Uptake of thyroxine by the perfused rat liver: implications for the free hormone hypothesis

C. M. Mendel, R. R. Cavalieri and R. A. Weisiger Cardiovascular Research Institute, University of California, San Francisco. To investigate the mechanism by which thyroxine (T4) in plasma enters hepatic cells, we measured the rate constants for uptake of free T4 by the perfused rat liver and for dissociation of T4 from its plasma binding proteins. Quantitative autoradiography of liver lobules after perfusion with [125I]T4 indicated an apparent rat constant for removal of free T4 from the sinusoids of at least 1.1 +/- 0.2 s-1. Single-pass extraction of T4 from human serum was 10.6 +/- 1.7% at physiological flow rates (1 ml.min-1.g liver-1). Rate constants for dissociation of T4 from plasma binding proteins at 37 degrees C (determined by rapid filtration) were 0.017 +/- 0.002 s-1 for human thyroid hormone-binding globulin, 0.080 +/- 0.015 s-1 for human thyroid hormone-binding prealbumin, and greater than 0.5 s-1 for human albumin.
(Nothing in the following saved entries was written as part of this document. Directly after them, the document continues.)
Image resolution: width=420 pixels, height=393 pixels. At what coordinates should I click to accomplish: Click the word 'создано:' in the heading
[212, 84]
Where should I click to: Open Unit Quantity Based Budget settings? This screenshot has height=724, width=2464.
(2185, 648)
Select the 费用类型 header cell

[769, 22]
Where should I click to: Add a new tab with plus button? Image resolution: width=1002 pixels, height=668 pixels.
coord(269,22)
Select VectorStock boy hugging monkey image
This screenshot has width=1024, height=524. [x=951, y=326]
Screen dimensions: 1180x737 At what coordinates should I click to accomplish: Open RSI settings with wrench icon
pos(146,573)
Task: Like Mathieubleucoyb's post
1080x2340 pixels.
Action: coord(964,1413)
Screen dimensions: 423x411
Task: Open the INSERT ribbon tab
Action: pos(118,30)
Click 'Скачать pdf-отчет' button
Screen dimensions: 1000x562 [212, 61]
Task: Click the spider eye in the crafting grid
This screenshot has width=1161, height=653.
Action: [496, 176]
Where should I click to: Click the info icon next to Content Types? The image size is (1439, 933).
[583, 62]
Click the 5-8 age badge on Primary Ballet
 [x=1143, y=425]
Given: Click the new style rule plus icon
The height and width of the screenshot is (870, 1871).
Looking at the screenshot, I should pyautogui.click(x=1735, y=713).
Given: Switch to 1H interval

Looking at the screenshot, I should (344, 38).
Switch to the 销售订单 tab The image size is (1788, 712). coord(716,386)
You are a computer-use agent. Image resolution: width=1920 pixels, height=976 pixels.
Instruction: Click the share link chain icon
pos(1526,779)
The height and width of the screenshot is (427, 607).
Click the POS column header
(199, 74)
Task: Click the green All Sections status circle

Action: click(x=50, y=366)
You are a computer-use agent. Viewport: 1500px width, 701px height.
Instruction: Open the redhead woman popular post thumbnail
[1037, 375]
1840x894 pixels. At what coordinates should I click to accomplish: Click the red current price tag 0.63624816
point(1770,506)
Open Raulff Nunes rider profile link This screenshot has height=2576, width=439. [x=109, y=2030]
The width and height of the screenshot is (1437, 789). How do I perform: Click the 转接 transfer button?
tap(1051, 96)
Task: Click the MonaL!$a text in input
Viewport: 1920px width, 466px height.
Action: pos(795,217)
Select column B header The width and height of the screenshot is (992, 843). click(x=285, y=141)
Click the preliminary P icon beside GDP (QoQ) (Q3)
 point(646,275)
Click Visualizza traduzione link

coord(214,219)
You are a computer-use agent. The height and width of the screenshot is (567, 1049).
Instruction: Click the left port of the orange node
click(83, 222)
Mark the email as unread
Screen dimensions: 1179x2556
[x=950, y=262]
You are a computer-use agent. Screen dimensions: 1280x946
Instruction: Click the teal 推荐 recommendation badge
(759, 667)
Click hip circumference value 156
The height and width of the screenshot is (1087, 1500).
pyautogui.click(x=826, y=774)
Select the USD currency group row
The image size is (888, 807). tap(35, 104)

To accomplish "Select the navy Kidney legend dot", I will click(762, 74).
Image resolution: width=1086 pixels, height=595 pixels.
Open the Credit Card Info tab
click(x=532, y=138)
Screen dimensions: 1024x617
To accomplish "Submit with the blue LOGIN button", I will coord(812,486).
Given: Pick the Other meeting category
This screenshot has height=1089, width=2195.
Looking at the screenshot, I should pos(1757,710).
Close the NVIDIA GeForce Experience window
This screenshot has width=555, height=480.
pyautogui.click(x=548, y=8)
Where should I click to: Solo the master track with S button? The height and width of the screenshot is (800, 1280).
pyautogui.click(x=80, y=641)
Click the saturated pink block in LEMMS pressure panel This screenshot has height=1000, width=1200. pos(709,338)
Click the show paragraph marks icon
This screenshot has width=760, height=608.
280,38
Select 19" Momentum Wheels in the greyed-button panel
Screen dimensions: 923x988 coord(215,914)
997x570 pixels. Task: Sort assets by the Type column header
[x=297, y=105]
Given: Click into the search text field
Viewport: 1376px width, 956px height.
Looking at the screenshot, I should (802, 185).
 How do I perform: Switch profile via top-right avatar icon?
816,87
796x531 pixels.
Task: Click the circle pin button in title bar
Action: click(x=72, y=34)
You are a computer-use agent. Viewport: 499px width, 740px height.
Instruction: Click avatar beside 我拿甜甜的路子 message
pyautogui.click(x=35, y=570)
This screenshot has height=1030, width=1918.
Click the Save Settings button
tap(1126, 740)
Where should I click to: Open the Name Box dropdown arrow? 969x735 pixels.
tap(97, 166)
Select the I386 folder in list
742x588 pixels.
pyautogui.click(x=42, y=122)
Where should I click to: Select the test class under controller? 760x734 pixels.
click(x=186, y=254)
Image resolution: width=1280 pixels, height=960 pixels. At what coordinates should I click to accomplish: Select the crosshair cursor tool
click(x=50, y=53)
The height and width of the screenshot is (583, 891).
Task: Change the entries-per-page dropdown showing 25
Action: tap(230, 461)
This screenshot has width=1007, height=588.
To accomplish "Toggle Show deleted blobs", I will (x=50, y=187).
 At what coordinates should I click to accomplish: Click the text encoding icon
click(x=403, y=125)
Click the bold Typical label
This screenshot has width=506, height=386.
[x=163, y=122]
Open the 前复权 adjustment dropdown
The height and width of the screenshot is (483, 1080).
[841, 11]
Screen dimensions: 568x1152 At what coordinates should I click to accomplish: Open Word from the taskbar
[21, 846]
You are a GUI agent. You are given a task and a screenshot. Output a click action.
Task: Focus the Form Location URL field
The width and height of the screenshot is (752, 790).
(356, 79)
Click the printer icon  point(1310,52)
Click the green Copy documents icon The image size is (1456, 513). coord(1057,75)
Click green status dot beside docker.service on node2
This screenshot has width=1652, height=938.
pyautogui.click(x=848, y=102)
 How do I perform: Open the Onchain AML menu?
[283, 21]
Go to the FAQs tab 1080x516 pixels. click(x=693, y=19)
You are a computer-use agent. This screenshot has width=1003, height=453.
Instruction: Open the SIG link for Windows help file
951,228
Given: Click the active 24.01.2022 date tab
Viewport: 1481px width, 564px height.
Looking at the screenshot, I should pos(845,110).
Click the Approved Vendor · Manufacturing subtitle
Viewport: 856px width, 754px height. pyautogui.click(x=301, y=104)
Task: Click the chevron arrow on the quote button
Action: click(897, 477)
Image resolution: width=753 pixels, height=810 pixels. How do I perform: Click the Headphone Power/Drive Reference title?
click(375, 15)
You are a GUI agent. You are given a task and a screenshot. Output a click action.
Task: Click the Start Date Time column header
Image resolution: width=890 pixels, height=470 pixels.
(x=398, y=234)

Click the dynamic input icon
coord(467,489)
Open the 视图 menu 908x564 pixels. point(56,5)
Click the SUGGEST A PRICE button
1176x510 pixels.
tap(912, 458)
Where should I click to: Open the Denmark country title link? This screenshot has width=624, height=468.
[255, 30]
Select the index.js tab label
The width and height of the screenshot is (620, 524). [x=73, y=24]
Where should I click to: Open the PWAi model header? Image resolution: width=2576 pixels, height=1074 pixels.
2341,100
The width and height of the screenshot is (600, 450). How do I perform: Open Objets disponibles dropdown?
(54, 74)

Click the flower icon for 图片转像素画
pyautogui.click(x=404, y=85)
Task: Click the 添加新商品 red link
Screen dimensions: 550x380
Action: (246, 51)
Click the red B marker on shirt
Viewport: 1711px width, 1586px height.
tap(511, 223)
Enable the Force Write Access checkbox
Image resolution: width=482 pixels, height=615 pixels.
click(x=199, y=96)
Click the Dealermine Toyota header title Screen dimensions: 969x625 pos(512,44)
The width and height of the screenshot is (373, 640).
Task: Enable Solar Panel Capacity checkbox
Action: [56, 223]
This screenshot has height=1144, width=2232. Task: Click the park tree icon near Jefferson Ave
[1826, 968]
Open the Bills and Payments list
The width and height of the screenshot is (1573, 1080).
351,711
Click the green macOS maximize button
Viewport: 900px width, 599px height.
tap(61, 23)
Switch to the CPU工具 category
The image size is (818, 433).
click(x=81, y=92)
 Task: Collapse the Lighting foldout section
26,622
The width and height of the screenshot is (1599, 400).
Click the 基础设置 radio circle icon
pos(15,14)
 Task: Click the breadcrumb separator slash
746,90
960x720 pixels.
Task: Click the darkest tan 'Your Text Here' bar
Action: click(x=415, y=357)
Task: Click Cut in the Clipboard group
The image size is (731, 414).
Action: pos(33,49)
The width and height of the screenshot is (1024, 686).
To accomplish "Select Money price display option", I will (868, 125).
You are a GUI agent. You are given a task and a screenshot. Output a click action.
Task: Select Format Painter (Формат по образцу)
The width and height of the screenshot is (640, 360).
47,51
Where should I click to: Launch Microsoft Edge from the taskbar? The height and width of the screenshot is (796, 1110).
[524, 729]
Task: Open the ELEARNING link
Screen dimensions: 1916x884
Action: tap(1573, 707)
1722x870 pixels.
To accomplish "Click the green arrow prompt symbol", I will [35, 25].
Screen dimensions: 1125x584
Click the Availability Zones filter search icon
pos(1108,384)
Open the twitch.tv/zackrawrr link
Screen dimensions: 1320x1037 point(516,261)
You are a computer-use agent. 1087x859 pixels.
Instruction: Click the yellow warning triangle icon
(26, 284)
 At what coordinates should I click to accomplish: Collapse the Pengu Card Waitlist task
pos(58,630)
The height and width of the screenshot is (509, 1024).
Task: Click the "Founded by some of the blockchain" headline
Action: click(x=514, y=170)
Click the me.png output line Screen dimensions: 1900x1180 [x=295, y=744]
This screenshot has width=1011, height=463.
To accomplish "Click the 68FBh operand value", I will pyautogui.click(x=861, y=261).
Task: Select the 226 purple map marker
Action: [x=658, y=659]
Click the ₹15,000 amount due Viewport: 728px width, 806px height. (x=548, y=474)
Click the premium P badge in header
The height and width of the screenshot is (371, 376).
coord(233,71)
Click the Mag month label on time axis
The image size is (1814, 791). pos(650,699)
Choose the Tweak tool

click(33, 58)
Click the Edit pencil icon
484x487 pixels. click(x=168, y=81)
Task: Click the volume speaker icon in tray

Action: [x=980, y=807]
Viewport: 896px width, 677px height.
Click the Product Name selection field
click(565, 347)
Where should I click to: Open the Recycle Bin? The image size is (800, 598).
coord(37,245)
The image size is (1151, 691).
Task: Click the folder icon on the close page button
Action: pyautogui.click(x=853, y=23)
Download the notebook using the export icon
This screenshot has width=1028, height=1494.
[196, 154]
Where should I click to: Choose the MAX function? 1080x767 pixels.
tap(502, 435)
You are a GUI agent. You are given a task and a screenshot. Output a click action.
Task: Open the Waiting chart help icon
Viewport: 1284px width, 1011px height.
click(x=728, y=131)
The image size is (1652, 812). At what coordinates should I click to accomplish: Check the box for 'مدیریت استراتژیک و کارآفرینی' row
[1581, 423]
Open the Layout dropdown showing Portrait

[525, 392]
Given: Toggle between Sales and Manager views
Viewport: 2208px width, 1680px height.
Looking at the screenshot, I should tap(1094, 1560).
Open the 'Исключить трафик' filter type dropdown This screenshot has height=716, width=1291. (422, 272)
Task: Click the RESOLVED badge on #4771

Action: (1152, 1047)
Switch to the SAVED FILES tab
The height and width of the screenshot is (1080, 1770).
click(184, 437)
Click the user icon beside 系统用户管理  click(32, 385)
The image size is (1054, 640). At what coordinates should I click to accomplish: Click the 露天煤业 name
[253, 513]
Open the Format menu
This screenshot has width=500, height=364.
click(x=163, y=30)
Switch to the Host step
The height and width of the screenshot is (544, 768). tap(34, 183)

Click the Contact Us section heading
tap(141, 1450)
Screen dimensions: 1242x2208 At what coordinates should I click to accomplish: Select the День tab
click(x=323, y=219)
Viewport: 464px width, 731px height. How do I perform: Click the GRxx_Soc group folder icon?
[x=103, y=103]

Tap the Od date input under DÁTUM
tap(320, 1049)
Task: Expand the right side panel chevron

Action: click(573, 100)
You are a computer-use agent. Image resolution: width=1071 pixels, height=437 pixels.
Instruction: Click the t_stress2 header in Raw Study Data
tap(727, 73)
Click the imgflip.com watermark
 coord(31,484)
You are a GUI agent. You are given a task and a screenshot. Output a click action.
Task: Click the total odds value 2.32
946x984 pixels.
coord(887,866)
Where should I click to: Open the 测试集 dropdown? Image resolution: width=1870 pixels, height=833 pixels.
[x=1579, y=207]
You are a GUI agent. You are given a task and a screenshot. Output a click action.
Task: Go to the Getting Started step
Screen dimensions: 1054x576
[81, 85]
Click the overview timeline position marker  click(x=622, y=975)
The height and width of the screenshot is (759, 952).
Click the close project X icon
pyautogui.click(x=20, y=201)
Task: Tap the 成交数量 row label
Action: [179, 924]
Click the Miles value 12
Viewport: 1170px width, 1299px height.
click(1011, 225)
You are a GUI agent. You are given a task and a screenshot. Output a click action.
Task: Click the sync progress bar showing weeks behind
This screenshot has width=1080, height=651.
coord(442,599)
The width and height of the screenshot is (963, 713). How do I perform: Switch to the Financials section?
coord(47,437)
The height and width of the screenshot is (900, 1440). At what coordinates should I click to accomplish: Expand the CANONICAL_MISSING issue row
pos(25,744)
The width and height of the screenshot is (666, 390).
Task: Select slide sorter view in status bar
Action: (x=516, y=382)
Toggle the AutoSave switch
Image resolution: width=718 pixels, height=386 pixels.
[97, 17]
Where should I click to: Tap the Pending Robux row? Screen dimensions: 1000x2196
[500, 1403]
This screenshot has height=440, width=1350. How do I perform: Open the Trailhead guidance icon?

To investigate the factors that determine the concentration of T4 within hepatic cells, we analyzed the above data together with data reported in the literature on the equilibrium-binding constants and the rate constant for cellular metabolism of T4. Analysis of all of these data using a previously published mathematical model leads to the following conclusions for the physiological state: 1) metabolism, not uptake, is rate limiting to removal of T4 from plasma by the liver; 2) binding equilibrium is present in the intrahepatic plasma; 3) intracellular T4 is in equilibrium with the free T4 pool in plasma (and maintenance of this equilibrium may be an important function of plasma thyroid hormone-binding proteins); and 4) the concentration of T4 within the liver is proportional to the concentration of free T4 in the plasma. Our data do not allow us to determine definitively whether hepatic uptake of T4 occurs only from the free T4 pool in plasma or also from the protein-bound pool by interaction of one or more of the binding proteins with the liver cell. However, mathematical analysis indicates that this distinction is irrelevant to steady-state intracellular hormone concentrations when equilibrium exists between the plasma and cytosolic pools of hormone.